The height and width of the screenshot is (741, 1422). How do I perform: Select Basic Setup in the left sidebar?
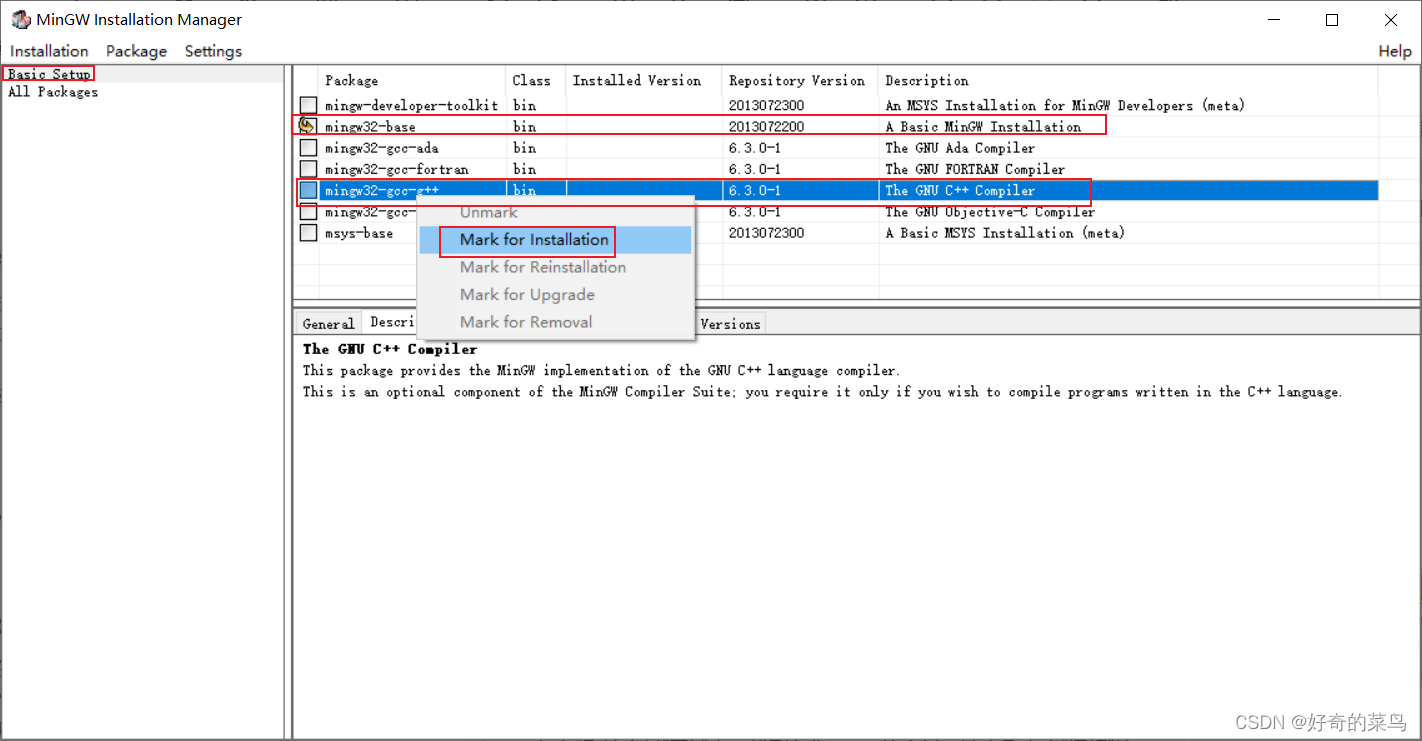click(47, 73)
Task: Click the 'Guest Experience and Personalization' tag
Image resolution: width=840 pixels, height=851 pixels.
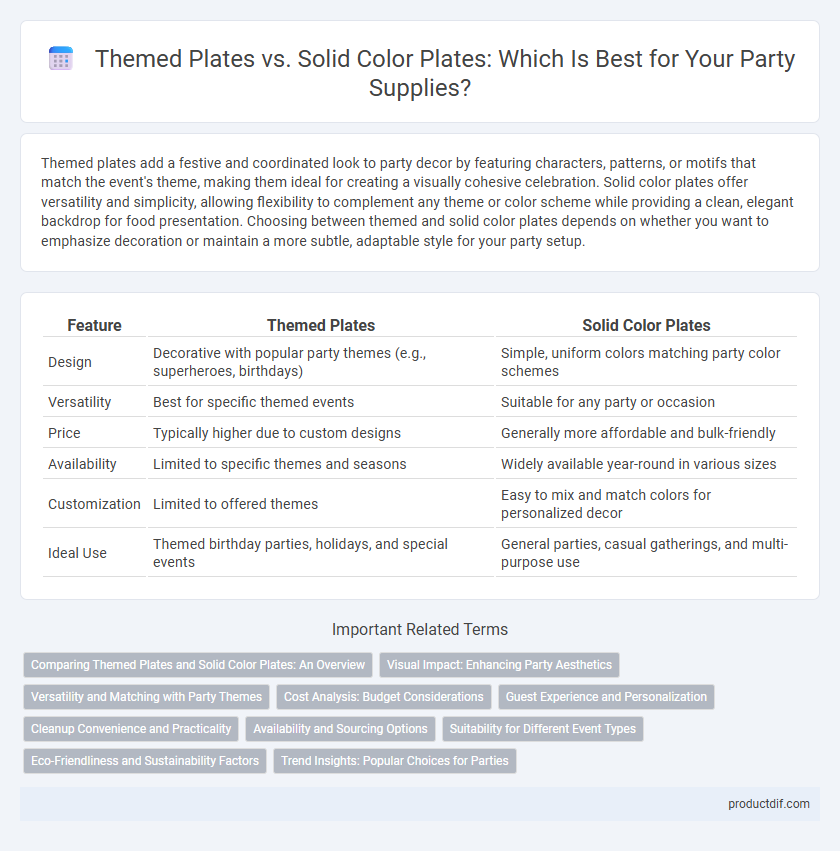Action: click(x=606, y=697)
+ + +
## [What is asked]
Copy the records above line for line, leaving out the pictures.

## [Solution below]
The height and width of the screenshot is (741, 1422). How do I perform: Select Basic Setup in the left sidebar?
click(47, 73)
Task: Click the 'Guest Experience and Personalization' tag
Image resolution: width=840 pixels, height=851 pixels.
Action: click(x=606, y=697)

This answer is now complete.